----- Entries supplied -----

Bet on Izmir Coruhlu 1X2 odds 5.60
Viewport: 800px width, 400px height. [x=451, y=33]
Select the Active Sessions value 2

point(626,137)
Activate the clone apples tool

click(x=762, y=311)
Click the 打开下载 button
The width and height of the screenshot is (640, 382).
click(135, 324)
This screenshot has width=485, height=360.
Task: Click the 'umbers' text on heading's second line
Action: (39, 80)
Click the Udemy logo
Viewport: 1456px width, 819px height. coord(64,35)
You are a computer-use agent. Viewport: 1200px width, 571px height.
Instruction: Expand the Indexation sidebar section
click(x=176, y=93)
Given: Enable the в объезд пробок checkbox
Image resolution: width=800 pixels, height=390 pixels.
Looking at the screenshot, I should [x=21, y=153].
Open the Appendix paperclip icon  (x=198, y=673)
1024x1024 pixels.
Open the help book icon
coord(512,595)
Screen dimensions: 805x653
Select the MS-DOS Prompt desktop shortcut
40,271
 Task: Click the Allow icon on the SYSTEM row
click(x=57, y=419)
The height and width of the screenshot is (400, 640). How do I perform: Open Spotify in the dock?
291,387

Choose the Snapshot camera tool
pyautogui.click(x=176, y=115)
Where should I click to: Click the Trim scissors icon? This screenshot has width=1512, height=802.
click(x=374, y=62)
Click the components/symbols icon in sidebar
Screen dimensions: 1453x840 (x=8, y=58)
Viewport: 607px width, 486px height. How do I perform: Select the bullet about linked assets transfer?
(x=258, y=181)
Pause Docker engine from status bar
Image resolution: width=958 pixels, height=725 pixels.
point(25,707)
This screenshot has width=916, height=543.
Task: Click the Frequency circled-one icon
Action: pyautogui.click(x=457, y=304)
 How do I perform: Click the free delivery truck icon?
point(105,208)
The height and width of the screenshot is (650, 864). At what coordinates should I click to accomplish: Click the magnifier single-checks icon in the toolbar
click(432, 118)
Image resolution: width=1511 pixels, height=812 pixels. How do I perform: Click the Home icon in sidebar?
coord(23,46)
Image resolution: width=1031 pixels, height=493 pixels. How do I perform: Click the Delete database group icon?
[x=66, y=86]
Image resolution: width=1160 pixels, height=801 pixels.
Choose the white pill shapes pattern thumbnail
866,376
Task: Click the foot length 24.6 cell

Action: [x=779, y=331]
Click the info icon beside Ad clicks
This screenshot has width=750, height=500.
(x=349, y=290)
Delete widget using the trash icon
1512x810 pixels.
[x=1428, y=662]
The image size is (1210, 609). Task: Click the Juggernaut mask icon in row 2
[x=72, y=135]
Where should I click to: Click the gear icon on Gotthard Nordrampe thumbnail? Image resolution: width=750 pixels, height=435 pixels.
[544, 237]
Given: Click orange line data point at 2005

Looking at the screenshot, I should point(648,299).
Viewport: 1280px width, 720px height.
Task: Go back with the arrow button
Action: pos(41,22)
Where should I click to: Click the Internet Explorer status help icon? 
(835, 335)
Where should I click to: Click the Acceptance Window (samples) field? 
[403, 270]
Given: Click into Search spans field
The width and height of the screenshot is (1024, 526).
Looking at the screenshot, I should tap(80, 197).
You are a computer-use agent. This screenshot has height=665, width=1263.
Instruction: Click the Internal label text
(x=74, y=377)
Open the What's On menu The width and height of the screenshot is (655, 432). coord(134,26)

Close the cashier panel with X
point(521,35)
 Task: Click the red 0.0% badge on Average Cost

-----

[Exercise]
When a line in the records above contains the word "computer", copy it.

[Answer]
You are a computer-use agent. Viewport: 1200px width, 571px height.
You are a computer-use agent. This screenshot has height=665, width=1263.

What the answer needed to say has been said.